Release Notes included with the 10.2.1 release status update “Improves power management under peak workloads to avoid unexpected iPhone downtime.” No mention of processor control is made, nor is the management function described in its entirety.

Third-party tests confirmed the presence of an unknown throat process, prompting Apple to apologize to iPhone owners for lack of transparency. To compensate for the alleged indiscretion, the prices of battery replacement without warranty were cut, and the company later introduced a battery health tool that allows users to manually deactivate the throat function.

Nevertheless, the lawsuit flowed in. A total of 61 class action lawsuits were consolidated in April 2018 by the Judicial Panel on Multidistrict Litigation, with Apple finally agreeing to decide in March this year.

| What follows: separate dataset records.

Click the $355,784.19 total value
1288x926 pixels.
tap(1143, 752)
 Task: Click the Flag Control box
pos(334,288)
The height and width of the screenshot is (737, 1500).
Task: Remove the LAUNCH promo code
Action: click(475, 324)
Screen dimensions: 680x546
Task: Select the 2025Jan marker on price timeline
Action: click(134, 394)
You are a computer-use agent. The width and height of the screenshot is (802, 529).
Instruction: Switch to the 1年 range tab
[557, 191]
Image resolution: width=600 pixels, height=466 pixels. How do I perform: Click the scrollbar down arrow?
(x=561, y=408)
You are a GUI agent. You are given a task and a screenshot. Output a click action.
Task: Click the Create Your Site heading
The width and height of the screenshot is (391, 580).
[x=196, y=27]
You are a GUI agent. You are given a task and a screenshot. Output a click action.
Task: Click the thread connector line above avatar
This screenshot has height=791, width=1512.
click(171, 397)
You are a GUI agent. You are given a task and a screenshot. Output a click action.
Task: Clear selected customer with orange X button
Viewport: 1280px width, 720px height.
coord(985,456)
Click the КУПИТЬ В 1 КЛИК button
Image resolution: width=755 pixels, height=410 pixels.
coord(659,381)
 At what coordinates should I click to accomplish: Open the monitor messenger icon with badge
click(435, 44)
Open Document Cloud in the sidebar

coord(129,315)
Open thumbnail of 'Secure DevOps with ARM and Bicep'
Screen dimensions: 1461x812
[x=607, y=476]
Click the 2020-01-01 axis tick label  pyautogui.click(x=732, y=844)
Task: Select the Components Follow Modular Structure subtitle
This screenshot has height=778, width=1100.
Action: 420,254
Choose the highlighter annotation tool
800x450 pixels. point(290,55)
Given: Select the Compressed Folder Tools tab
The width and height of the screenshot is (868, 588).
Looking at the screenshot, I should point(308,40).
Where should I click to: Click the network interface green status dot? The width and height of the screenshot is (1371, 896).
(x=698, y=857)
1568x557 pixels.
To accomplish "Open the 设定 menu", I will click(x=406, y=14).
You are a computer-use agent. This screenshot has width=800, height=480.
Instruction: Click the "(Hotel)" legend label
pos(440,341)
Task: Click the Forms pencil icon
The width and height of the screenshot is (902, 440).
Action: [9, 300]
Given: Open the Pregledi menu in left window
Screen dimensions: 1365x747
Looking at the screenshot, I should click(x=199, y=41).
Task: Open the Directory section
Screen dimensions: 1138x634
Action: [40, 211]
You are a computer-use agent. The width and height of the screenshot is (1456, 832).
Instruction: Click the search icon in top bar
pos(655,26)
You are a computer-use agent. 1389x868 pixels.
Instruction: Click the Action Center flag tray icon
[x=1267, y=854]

The terms of the settlement give members about $ 25 each for their issues. The actual payment will vary depending on the number of claims submitted. Today is the last day to file claims.

With regard to the immediate complaint, which largely reflects those who came before, the plaintiffs allege violations of the Computer Fraud and Abuse Act, violations of the California Unfair Competition Act, violations of the Data Access and Fraud Act in California and infringement of personal property. Apple is only subject to claims that were not covered during the previous settlement, and there appears to be significant overlap with the current filing.

Today’s lawsuit claims that battery management tools were forced to “camouflage” a “defect” on the iPhone, especially battery designs that were “inadequate because they could not handle the power requirements of the software Apple required users to run.”